▸ Data records:
+ + + +

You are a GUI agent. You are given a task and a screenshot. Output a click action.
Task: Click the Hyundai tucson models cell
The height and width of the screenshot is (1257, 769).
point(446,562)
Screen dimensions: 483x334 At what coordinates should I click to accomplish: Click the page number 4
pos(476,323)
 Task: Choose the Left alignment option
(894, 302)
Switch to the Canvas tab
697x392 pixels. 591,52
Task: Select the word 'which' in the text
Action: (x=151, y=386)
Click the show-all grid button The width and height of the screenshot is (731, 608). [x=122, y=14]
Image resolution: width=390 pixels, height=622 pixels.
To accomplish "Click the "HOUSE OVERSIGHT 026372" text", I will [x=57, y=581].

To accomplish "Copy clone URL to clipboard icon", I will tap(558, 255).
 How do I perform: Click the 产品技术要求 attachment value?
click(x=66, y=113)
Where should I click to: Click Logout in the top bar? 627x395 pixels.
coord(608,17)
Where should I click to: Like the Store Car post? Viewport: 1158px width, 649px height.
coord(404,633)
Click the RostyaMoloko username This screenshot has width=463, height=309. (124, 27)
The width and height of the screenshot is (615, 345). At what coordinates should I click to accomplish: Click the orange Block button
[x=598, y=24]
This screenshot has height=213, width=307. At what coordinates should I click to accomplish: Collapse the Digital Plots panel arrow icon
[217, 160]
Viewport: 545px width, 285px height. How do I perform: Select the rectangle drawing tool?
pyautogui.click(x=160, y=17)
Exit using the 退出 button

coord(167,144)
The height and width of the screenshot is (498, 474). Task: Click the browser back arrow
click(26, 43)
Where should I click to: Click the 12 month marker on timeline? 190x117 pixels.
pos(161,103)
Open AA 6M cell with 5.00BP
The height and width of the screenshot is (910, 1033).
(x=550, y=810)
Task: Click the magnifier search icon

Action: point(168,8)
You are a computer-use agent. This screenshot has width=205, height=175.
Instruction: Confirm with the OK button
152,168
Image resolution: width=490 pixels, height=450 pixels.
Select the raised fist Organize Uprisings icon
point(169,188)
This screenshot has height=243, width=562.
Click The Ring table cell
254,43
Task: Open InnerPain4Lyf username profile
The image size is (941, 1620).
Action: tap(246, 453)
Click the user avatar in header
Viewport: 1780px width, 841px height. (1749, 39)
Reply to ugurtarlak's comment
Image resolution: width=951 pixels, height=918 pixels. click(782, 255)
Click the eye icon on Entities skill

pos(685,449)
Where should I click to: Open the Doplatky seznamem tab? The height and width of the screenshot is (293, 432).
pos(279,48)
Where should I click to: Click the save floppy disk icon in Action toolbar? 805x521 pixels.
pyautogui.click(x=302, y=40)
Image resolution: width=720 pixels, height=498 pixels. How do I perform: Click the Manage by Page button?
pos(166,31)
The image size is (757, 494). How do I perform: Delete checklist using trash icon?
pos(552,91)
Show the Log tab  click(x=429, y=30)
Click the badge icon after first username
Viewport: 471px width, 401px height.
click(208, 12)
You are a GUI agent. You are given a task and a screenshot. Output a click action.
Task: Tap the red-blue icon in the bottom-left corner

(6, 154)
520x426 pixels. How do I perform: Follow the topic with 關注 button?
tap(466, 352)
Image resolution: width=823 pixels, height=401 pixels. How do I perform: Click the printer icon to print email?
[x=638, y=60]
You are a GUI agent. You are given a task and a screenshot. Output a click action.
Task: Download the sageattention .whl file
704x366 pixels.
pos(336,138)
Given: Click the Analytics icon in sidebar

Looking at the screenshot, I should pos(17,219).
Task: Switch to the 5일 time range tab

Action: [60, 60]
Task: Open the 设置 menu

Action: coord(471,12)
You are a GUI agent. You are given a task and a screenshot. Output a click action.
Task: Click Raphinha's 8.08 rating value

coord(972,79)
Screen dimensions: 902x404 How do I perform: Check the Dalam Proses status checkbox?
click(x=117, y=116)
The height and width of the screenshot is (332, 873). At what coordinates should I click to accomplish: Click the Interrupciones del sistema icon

+ + + +

▸ TASK GOAL: Your task is to print all of the records exactly.

▸ OUTPUT FOR THIS TASK:
You are a GUI agent. You are given a task and a screenshot. Output a click action.
Task: Click the Hyundai tucson models cell
The height and width of the screenshot is (1257, 769).
point(446,562)
Screen dimensions: 483x334 At what coordinates should I click to accomplish: Click the page number 4
pos(476,323)
 Task: Choose the Left alignment option
(894, 302)
Switch to the Canvas tab
697x392 pixels. 591,52
Task: Select the word 'which' in the text
Action: (x=151, y=386)
Click the show-all grid button The width and height of the screenshot is (731, 608). [x=122, y=14]
Image resolution: width=390 pixels, height=622 pixels.
To accomplish "Click the "HOUSE OVERSIGHT 026372" text", I will [x=57, y=581].

To accomplish "Copy clone URL to clipboard icon", I will tap(558, 255).
 How do I perform: Click the 产品技术要求 attachment value?
click(x=66, y=113)
Where should I click to: Click Logout in the top bar? 627x395 pixels.
coord(608,17)
Where should I click to: Like the Store Car post? Viewport: 1158px width, 649px height.
coord(404,633)
Click the RostyaMoloko username This screenshot has width=463, height=309. (124, 27)
The width and height of the screenshot is (615, 345). At what coordinates should I click to accomplish: Click the orange Block button
[x=598, y=24]
This screenshot has height=213, width=307. At what coordinates should I click to accomplish: Collapse the Digital Plots panel arrow icon
[217, 160]
Viewport: 545px width, 285px height. How do I perform: Select the rectangle drawing tool?
pyautogui.click(x=160, y=17)
Exit using the 退出 button

coord(167,144)
The height and width of the screenshot is (498, 474). Task: Click the browser back arrow
click(26, 43)
Where should I click to: Click the 12 month marker on timeline? 190x117 pixels.
pos(161,103)
Open AA 6M cell with 5.00BP
The height and width of the screenshot is (910, 1033).
(x=550, y=810)
Task: Click the magnifier search icon

Action: point(168,8)
You are a computer-use agent. This screenshot has width=205, height=175.
Instruction: Confirm with the OK button
152,168
Image resolution: width=490 pixels, height=450 pixels.
Select the raised fist Organize Uprisings icon
point(169,188)
This screenshot has height=243, width=562.
Click The Ring table cell
254,43
Task: Open InnerPain4Lyf username profile
The image size is (941, 1620).
Action: tap(246, 453)
Click the user avatar in header
Viewport: 1780px width, 841px height. (1749, 39)
Reply to ugurtarlak's comment
Image resolution: width=951 pixels, height=918 pixels. click(782, 255)
Click the eye icon on Entities skill

pos(685,449)
Where should I click to: Open the Doplatky seznamem tab? The height and width of the screenshot is (293, 432).
pos(279,48)
Where should I click to: Click the save floppy disk icon in Action toolbar? 805x521 pixels.
pyautogui.click(x=302, y=40)
Image resolution: width=720 pixels, height=498 pixels. How do I perform: Click the Manage by Page button?
pos(166,31)
The image size is (757, 494). How do I perform: Delete checklist using trash icon?
pos(552,91)
Show the Log tab  click(x=429, y=30)
Click the badge icon after first username
Viewport: 471px width, 401px height.
click(208, 12)
You are a GUI agent. You are given a task and a screenshot. Output a click action.
Task: Tap the red-blue icon in the bottom-left corner

(6, 154)
520x426 pixels. How do I perform: Follow the topic with 關注 button?
tap(466, 352)
Image resolution: width=823 pixels, height=401 pixels. How do I perform: Click the printer icon to print email?
[x=638, y=60]
You are a GUI agent. You are given a task and a screenshot. Output a click action.
Task: Download the sageattention .whl file
704x366 pixels.
pos(336,138)
Given: Click the Analytics icon in sidebar

Looking at the screenshot, I should pos(17,219).
Task: Switch to the 5일 time range tab

Action: [60, 60]
Task: Open the 设置 menu

Action: coord(471,12)
You are a GUI agent. You are given a task and a screenshot. Output a click action.
Task: Click Raphinha's 8.08 rating value

coord(972,79)
Screen dimensions: 902x404 How do I perform: Check the Dalam Proses status checkbox?
click(x=117, y=116)
The height and width of the screenshot is (332, 873). At what coordinates should I click to accomplish: Click the Interrupciones del sistema icon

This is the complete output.